The CA Headache

Working as a Community Assistant  (CA), has its benefits. You meet new people, become a role model, live in a residence hall/apartment for free, and let’s not forget, bi-weekly checks. However, there is more to being a CA than just the smiling faces, programming, decorations, and hall meetings.

Although being a CA is treated more as a lifestyle than a job, there are some things that most CAs would agree that sometimes can make us second-guess the reasons for taking the job. For instance, long hour desk shifts may seem reasonable but it becomes a major pain when your friends invite you to hang out and you have to cancel your plans.

Some days, the time spent at the front desk flies by when you are focused on completing homework assignments or talking to a friend. On other days, it may seem impossible to complete any task when students are crowding around the desk, giving you a slip of paper to receive their packages.
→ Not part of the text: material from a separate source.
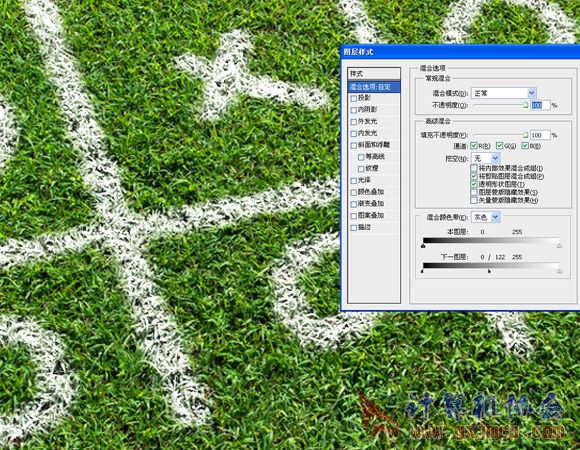Check the 等高线 contour sub-option
The width and height of the screenshot is (580, 450).
(x=361, y=158)
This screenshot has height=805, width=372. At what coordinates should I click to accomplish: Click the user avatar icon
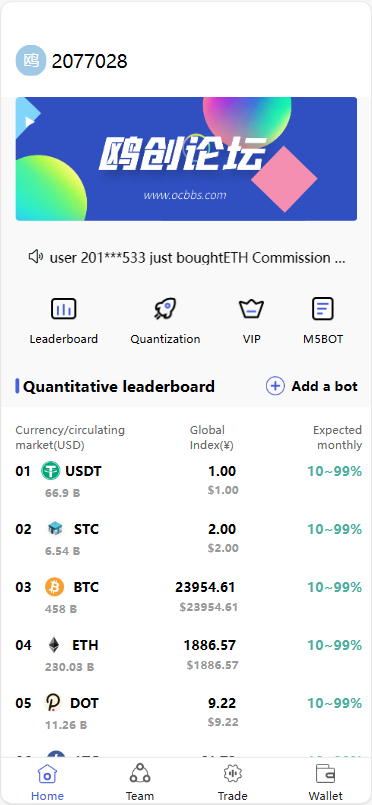[31, 61]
Long hour desk shifts are convenient for residents to ask questions and receive packages but it’s inconvenient to a CA who has an 8 a.m. class the next day and his or her shift ends at 1 a.m.

CAs get tired of constantly knocking on the door to ask residents to be quiet just as much as residents get tired of hearing it. Jazmine Cooper, a CA in Columbia Hall, explains that “If a resident’s door is open at a late hour and more than 3 people are in the room, it usually is loud.” After being woken up in the middle of the night to enforce quiet hours, some residents will just respond “Oh, I’m sorry” in an innocent voice.

The most frequent and familiar issue also has a fairly quick solution. Most people know this as lock-outs. “I was about to go to class, but then there was a knock on my door.  I was so upset,” said Brandi Spencer-Phoenix, a CA in Elwell Hall. The worst part of lockouts is that it can happen anytime of the day. There is a separate key called the “Master key”, which has the ability to unlock every room in the dorm building or apartment. It is located in the Graduate Hall Director or GHD’s office of each building.

A CA must leave his or her room, walk down the stairs, use their ID to get the master key and go all the way up the stairs to unlock the resident’s door. Steven Paliswiat, a CA in Columbia, reminisces, “[I don’t like that we] can’t keep master cards with us. [One day] I was woken by a resident and had to go all the way downstairs to the office to get the master key.” In addition, 3 strikes you’re out policy states that CAs must keep track of the amount of lockouts each resident has by keeping a record in the office.

I’m sure if a resident is reading this, you are probably thinking that a CA enjoys hunting residents for alcohol and other drug-related incidents for fun, but that’s not true. If a CA confronts residents of an incident, we have to report it in a detailed process that takes more than 15 minutes of one’s time. This is not a complaint but a reality check; allowing people to see how much work we, as CAs, have to do.

Being a CA is enjoyable, but also frustrating. CAs are similar to regular students. The only difference is their responsibilities and roles as a CA. We are not always happy and joyful, even when we claim to be. Some CAs may not feel the same way as I do, but these are some of the things that can make us “tick” and frustrates us so much to a point where I feel like I’m going to explode. This job definitely gets a “thumbs up!” for giving CA a major headache!